Text passage —
We illustrate our results using examples. Interventions that make it easier for women to take preventive action—i.e., reduce the costs of effort or increase the effectiveness of effort—may seem like obvious solutions to inaction at equilibrium. However, Theorem 1 shows that such interventions do not eliminate the presence of social dilemmas as they do not change the relationship between individual and collective rationality. This limits their impact on violence and women’s welfare: if individual benefits to action are almost zero relative to cost, it might require unrealistically large changes in model parameters to generate impact.

Let us model a scenario where the social dilemma of preventing violence is severe: social norms encouraging domestic violence are widespread and influential relative to women’s ability to change men’s attitudes to violence. We parameterise attitudes as a linear function of efforts aj(ej1, …, ejn) = 2−∑ifjieji and set fji = 0.1 to indicate a weak ability to alter men’s attitudes. We set the number of couples n = 10 to model a small community and ti = 0.5 to indicate a degree of tolerance for violence among women. We set si = ci = nji = dji = 1. As all couples have identical parameters, all women experience the same level of violence, exert the same level of effort and experience the same level of welfare; we can also consider any plotted values to be the values of a ‘representative average woman’.

Supplied information —
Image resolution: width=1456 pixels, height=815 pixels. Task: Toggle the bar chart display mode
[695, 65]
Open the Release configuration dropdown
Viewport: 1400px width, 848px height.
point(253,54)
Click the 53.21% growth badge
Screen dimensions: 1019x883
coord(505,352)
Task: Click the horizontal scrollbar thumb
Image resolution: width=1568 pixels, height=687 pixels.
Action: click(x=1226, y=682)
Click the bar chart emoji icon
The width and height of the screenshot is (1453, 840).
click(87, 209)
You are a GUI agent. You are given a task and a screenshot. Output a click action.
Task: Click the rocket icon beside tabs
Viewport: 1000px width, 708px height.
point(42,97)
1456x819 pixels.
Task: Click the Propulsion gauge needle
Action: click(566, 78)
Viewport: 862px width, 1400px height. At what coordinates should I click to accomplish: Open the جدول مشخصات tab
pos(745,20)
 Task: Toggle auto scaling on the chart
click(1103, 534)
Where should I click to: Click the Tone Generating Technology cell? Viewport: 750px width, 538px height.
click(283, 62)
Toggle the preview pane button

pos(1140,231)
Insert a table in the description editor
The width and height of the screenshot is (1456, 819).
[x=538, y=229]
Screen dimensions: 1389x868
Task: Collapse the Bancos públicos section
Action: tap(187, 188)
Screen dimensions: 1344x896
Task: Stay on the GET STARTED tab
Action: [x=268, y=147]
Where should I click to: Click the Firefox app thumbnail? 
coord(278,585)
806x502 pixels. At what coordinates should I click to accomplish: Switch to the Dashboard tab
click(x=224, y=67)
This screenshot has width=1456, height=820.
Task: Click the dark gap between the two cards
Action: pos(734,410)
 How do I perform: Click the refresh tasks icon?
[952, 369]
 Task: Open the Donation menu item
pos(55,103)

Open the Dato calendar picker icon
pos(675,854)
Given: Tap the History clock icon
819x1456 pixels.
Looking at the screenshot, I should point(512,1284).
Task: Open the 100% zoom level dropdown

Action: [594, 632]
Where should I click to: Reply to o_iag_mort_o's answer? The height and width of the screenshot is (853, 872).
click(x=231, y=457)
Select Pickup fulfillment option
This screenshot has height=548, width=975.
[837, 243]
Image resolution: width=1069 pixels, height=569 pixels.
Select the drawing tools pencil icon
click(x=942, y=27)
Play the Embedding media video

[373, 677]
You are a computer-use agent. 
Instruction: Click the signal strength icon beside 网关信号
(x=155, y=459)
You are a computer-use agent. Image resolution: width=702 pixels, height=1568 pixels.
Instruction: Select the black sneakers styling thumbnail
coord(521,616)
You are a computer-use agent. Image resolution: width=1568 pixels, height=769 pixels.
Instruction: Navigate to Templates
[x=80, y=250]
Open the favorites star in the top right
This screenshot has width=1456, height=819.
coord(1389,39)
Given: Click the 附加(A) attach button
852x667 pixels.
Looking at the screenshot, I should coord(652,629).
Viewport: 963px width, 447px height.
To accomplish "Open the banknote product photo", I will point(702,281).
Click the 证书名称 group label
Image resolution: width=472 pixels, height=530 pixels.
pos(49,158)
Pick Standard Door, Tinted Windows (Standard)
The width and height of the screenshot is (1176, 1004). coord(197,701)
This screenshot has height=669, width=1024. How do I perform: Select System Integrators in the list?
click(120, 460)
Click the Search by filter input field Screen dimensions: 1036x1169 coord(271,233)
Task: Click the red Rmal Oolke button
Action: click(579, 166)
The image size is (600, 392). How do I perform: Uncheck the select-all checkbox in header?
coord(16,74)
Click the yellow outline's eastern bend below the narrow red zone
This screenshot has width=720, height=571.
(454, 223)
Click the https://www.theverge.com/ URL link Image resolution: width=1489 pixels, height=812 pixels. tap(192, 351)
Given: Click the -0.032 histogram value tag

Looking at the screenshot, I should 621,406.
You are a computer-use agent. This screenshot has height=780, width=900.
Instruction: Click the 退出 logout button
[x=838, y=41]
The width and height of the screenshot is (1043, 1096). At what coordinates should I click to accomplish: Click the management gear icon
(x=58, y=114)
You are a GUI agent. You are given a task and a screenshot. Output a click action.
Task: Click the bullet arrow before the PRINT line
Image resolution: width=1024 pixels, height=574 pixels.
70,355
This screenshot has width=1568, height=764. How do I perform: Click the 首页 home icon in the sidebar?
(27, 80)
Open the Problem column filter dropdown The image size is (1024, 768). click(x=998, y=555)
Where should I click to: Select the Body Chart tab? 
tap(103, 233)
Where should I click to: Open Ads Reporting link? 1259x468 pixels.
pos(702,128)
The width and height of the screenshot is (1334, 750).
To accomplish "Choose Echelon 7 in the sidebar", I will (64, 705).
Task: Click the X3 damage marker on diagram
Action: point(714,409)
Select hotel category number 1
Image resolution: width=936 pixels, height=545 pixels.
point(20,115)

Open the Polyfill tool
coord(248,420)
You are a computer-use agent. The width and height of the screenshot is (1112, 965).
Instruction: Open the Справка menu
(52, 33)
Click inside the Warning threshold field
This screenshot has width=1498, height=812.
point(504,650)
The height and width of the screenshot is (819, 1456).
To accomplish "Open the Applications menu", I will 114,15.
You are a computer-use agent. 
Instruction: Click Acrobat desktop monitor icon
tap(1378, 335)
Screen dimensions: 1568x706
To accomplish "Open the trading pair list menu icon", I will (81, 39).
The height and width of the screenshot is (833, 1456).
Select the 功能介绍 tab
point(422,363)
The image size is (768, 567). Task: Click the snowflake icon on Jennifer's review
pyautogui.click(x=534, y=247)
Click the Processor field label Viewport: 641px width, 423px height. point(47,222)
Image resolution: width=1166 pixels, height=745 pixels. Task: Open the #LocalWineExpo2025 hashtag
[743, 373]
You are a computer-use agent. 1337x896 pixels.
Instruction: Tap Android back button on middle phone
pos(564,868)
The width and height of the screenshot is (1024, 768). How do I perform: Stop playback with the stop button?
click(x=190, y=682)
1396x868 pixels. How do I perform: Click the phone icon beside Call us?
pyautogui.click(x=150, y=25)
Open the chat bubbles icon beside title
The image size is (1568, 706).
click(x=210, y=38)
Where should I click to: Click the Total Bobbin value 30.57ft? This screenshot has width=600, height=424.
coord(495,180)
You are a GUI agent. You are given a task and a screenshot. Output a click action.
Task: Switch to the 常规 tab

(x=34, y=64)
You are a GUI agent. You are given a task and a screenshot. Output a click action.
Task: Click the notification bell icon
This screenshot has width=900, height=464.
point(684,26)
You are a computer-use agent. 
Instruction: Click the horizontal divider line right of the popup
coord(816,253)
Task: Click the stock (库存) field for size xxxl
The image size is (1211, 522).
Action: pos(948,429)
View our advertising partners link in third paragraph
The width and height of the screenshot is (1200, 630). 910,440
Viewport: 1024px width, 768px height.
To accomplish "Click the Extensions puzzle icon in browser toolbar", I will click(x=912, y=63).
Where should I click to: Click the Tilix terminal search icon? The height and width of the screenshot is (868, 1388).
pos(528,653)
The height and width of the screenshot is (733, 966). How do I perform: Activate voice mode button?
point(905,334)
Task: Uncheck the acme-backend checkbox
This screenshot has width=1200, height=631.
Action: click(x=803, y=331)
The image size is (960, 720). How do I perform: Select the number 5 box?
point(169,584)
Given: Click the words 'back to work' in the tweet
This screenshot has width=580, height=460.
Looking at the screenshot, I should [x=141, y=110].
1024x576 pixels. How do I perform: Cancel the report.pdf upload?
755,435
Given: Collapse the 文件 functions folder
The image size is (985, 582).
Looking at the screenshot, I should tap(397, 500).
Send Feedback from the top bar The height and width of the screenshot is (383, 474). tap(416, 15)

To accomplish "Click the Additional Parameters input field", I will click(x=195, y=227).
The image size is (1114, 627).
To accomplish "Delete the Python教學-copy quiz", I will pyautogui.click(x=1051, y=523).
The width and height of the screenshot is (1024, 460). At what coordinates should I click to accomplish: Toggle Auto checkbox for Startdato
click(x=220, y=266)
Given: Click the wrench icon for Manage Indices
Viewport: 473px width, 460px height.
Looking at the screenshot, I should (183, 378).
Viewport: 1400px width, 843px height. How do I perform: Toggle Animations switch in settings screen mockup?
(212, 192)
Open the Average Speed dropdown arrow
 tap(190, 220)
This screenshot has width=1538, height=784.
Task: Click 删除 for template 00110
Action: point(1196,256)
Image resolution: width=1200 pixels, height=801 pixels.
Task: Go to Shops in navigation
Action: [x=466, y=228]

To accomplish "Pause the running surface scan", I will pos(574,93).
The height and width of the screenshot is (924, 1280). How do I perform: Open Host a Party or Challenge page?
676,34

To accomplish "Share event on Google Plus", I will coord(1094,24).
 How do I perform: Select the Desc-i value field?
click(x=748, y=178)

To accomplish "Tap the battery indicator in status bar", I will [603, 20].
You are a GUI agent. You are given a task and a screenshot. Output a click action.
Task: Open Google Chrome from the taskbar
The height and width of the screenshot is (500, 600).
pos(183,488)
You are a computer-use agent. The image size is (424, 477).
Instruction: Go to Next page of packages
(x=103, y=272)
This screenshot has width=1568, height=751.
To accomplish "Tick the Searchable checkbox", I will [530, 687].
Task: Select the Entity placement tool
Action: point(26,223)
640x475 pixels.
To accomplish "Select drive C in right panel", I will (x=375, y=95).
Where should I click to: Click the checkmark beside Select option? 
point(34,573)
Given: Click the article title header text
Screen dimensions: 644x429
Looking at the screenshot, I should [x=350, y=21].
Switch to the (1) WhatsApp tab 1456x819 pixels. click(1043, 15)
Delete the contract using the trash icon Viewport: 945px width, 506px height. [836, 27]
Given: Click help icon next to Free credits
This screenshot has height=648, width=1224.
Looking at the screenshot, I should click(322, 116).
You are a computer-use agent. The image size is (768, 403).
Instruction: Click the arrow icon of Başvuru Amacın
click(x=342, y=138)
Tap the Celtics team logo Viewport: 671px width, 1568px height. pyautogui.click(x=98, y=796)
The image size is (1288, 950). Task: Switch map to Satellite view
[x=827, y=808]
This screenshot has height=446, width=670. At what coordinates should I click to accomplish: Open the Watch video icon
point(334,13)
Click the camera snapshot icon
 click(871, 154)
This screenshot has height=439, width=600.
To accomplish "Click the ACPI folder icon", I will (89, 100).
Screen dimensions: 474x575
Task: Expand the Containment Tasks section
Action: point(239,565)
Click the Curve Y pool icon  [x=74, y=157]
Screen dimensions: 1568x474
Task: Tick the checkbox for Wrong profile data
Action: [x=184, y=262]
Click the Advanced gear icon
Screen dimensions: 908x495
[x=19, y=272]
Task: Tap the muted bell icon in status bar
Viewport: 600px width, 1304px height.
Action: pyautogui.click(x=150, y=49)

Instruction 1 —
Condense the paragraph of the violence-prevention text that begins "Let us model a scenario" into a bulleted list that keeps its main facts.
Instruction 2 —
In the violence-prevention text, what does Theorem 1 show about interventions that make preventive action easier for women?
Instruction 3 —
Carry on the violence-prevention text from its final sentence.

Output 1 —
- The scenario models a severe social dilemma: norms encouraging domestic violence are widespread and influential relative to women's ability to change men's attitudes to violence.
- Attitudes are a linear function of efforts, aj(ej1, …, ejn) = 2 − ∑i fji eji, with fji = 0.1 to reflect a weak ability to alter men's attitudes.
- The number of couples is n = 10, representing a small community.
- ti = 0.5 represents some tolerance for violence among women.
- si = ci = nji = dji = 1.
- Because all couples share identical parameters, every woman experiences the same violence, effort and welfare. Plotted values can therefore be read as those of a "representative average woman."

Output 2 —
Such interventions do not eliminate social dilemmas, because they do not change the relationship between individual and collective rationality.

Output 3 —
Figure 3 shows the effect of varying simulated parametersFootnote 3 on equilibrium levels of violence, effort, and welfare. Interventions that reduce women’s tolerance for experiencing violence or increase their effectiveness at changing men’s attitudes have almost no discernible impact on any outcome. Interventions to reduce the cost of effort only begin to have material impact when the cost has been reduced to almost zero. Interventions to increase costs of perpetrating violence do have an impact, but this impact is independent of women’s efforts to prevent violence, which stay near constant throughout. These results show the complexity of mobilising collective action to prevent domestic violence.

Fig. 3: Simulated impacts of changes to model parameters on equilibrium outcomes (Scenario 1).
figure 3

Only increased cost of violence perpetration materially improves women’s welfare for moderate-sized parameter changes. *Cost of effort must be strictly positive, so the last data point is −95% instead of −100%.

Scenario 2

Let us consider an alternative scenario. Corollary 1 indicates that increases in the cost of perpetrating violence have ambiguous effects. Counterintuitively, it is theoretically possible for more severe punishment for violence to exacerbate levels of violence. In our model, this effect arises from women themselves anticipating the deterrent effects of externally imposed punishment, which leads women to reduce effort in changing men’s attitudes to violence, thus weakening or nullifying any possible deterrent effect of external punishment.

We can simulate this perverse effect with a slight modification to Scenario 1. As before, we parameterise attitudes as a linear function of efforts aj(ej1, …, ejn) = 2−∑ifjieji. As before, we set the effectiveness of attitude change to fji = 0.1, tolerance for violence to ti = 0.5 and cost of preventive effort to dji = 1. However, we now increase the strength of norm-based reward and punishment to nji = 5, the number of couples to n = 20, and the degree of suffering incurred by violence to s = 1.5. We set the cost of perpetrating violence to ci = 0.4 and then look at the effect of gradually increasing it.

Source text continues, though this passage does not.